One of the most noteworthy findings in this study is that B7-H3 expression in tumor vasculature was associated with histological subtype, stage, cumulative recurrence incidence, and poor clinical outcome. The association of B7-H3 tumor vasculature expression with poor clinical outcome remained significant even in patients with high-stage tumors. Other studies have reported an association between B7-H3 expression and survival in renal cell carcinomas (expression in both tumor cells and tumor vasculature)17 and in prostate carcinomas (expression in tumor cells only).16

It is unclear whether the prognostic value of B7-H3 tumor vasculature expression is intrinsically related to high-stage ovarian tumors, high-grade tumors, or serous carcinomas in general because high-grade and high-stage ovarian tumors tend to be serous by histology.26, 27 However, it is important to note that a trend toward significance of B7-H3 expression in tumor vasculature remains, even in a smaller cohort of high-stage serous carcinomas. Interestingly, a previous study linking tumor-infiltrating lymphocytes to favorable outcome showed that the association was restricted to serous carcinomas.7

It is currently not known what signals trigger B7-H3 expression in tumor vessels, but mounting evidence suggests there may be a significant connection between tumor angiogenesis and T cell-mediated immune regulation. In general, vascular endothelial growth factor, matrix metalloproteinases, and prostaglandin-endoperoxide synthases have vital roles in tumor angiogenesis.28, 29, 30, 31 It is interesting to note that a recent study found a correlation between these molecules and B7-H3 at the mRNA level in colorectal tumors,32 suggesting that B7-H3 may be involved in the process of tumor angiogenesis. Furthermore, a recent study showed that the absence of intratumoral T cells was associated with poor outcome and increased levels of vascular endothelial growth factor.4

As mentioned above, tumor-infiltrating lymphocytes in ovarian tumors have been reported in association with BRCA-deficient patients and favorable outcome.7 It is interesting to speculate whether B7-H3 expression in tumor vasculature may be a reflection of BRCA1 function. There is also potential for B7-H3 to be used as a therapeutic target in ovarian tumors. Treatment may have a dual effect of enhanced T cell-mediated antitumor immunity (immunotherapy) and destruction of tumor vessels (antiangiogenesis).
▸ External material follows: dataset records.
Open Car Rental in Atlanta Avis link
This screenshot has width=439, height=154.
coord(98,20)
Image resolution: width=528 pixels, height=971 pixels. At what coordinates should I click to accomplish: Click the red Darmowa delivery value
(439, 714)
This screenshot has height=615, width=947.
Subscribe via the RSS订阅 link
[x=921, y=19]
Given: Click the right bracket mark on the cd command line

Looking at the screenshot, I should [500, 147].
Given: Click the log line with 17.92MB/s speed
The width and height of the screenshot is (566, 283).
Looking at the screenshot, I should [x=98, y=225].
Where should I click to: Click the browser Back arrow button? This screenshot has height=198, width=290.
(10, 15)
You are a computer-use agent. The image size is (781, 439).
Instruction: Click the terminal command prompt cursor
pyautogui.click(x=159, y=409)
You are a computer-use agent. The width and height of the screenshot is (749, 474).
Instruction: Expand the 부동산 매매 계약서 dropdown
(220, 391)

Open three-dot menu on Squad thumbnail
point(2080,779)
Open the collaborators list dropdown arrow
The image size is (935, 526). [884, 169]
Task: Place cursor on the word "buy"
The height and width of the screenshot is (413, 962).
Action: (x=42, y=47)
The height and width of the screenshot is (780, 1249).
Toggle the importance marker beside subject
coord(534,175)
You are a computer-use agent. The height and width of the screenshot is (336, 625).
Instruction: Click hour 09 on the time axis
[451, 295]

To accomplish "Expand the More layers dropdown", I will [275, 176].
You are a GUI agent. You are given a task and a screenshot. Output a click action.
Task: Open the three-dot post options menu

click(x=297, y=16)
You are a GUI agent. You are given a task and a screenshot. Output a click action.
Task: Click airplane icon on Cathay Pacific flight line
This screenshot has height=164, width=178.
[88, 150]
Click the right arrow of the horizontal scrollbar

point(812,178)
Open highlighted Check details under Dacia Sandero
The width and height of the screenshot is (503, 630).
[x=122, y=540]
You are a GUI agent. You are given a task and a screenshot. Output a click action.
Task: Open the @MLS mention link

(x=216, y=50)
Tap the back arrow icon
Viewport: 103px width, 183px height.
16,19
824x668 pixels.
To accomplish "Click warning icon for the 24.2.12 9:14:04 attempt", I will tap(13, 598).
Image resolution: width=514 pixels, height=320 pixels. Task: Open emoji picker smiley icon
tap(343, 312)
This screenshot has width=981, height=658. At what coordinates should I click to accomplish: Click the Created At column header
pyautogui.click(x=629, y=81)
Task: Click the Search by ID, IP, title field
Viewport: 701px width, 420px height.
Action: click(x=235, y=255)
In fact, early results from a recent study using a monoclonal antibody specific for B7-H3 have shown promise in the treatment of solid tumors metastatic to the central nervous system.33 Finally, B7-H3 protein expression has the potential to be used both as a diagnostic and prognostic aid for ovarian tumors, and perhaps to be used in future surgical decision making.34 Further studies are warranted to explore these possibilities.